Metin Bölümü:
:::

Şeyma'nın Günlüğü
Cep telefonum acı acı çalıyor, arayan bizim evin telefonu. Annemin sesi çınlıyor kulaklarımda: Şeyma, telefonumun şarjı bitti!
Ben: Mümkündür... Şarja tak, işe yarar...
Annem: Ukalalık etme... Dışarı çıkcam, ulaşamazsan meraklanma.
Ben: Peki...
Annem: Babanın cebinden ararsın artık... Ben yanında diilim.
Ben: Ya niye arıyorum babamı o zaman anne yaaa...
Annem: Sen ne diyorsam onu yap...
Cep telefonum panik panik çalıyor. Annem. Yine evden arıyor: Şeyma, telefonum bozuldu galiba.
Ben: Ne oldu ki?
Annem: Şarjı tam görünüyor, hani o pil işareti var ya işte o tam dolu gibi... Ama ekran kapkara.
Ben: Üzülme, servise veririz.
Annem: Olur mu öyle?
Ben: Olur tabi, daha garantisi dolmamıştı, para da almazlar. Sen faturasını ve kutusunu sakladın di mi onun?
Annem: Fatura mı? Kutu mu?
Ben: Neyse takma, hallederiz. (İç ses: Hay Allah! Yaş gününde almıştık, daha 1 sene geçmedi.)

:::

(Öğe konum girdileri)
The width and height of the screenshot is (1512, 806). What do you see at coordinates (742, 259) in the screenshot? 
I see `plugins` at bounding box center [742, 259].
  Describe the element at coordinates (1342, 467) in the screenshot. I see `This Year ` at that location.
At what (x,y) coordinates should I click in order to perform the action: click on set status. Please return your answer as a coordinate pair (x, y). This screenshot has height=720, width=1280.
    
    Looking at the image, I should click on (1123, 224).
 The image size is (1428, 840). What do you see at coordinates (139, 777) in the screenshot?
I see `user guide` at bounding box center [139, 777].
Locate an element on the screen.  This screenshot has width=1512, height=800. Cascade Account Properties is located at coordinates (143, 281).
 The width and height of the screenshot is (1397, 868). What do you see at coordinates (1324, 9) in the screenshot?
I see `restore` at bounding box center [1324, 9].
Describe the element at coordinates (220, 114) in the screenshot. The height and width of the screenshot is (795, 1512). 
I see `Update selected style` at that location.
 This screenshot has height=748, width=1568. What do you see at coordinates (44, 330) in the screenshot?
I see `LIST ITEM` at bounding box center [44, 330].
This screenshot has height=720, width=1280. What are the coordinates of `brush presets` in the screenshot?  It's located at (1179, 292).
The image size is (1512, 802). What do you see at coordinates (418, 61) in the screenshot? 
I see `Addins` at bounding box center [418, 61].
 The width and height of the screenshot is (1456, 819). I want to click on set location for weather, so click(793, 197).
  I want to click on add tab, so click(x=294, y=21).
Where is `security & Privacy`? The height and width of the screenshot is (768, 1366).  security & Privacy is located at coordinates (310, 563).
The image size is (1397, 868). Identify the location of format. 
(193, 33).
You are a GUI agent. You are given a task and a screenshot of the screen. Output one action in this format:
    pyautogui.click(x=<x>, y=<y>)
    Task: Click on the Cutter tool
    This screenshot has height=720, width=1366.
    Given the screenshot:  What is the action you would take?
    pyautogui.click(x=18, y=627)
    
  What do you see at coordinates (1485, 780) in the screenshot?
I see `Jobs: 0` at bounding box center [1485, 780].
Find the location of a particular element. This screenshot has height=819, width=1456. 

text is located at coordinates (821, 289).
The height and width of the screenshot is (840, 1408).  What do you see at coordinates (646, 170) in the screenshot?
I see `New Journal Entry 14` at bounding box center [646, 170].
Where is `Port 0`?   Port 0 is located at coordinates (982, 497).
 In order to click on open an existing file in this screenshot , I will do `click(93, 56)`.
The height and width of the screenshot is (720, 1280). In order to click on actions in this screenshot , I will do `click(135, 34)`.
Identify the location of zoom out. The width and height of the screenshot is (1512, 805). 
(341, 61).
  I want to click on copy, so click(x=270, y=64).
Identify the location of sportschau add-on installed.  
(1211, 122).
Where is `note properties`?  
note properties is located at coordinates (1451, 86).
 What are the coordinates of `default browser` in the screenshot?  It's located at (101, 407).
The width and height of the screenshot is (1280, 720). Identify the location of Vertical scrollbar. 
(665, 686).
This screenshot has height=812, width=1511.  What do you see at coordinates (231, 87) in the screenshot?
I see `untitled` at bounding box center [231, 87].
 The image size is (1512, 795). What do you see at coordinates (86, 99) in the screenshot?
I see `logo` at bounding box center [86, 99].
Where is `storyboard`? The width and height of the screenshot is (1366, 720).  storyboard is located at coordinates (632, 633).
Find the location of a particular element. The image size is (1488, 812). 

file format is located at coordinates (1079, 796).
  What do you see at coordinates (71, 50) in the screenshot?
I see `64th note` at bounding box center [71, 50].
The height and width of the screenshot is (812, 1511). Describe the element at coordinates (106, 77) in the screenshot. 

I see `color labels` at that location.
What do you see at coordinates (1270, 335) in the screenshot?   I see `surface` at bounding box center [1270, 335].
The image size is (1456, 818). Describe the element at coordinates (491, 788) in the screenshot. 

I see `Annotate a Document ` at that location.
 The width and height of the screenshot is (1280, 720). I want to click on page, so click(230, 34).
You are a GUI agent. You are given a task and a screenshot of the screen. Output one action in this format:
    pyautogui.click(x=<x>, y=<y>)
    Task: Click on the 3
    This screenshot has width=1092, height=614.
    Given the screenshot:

:::

Yazılı Görev: Annesiyle yaptığı telefon konuşmalarını anlatan Şeyma'nın günlüğünü, gösterilen son cümleden sonra sürdürün.

Yanıt:
Annem: Dur bakiim, abin gelince bi de ona göstereyim. Belki o halleder..
Ben: İyi öyle yap. (İç ses: Belki okur üfler de, hihohoha...)
Annem: Tamam.. Tamir olur di mi bu?
Ben: Olur, olur... Olmazsa da yenisini alırız, takmaa.... (İç ses: ay canıım çok da üzülmüş...)
Bir iki gün sonra, günlüğümü arıyorum, bulamıyorum. Anneme sorcam o da evde yok: Baba, annem nerede?
Babam: Ne bileyim kızım, onu arasana!
Ben: E cebi bozuktu, çalışmıyordu.
Bir sessizlik, babam kıs kıs cevap veriyor: Yok bozuk diilmiş. Telefonunu açmayı unutmuş...
Evde.
Ben: Telefon hallolmuş öyle mi gülüm?
Annem: (Azıcık suçlu) Hı hı, abin halletti.
Ben: Ya tabi, tabi. Açma-kapama tuşuna bastı di mi.
Annem: Kırmızı!
Kırmızı terliğini arkamdan fırlatıyor!
Kaçıyorum, isabet ettiremiyor...
İşte böyle Sevgili Günlük...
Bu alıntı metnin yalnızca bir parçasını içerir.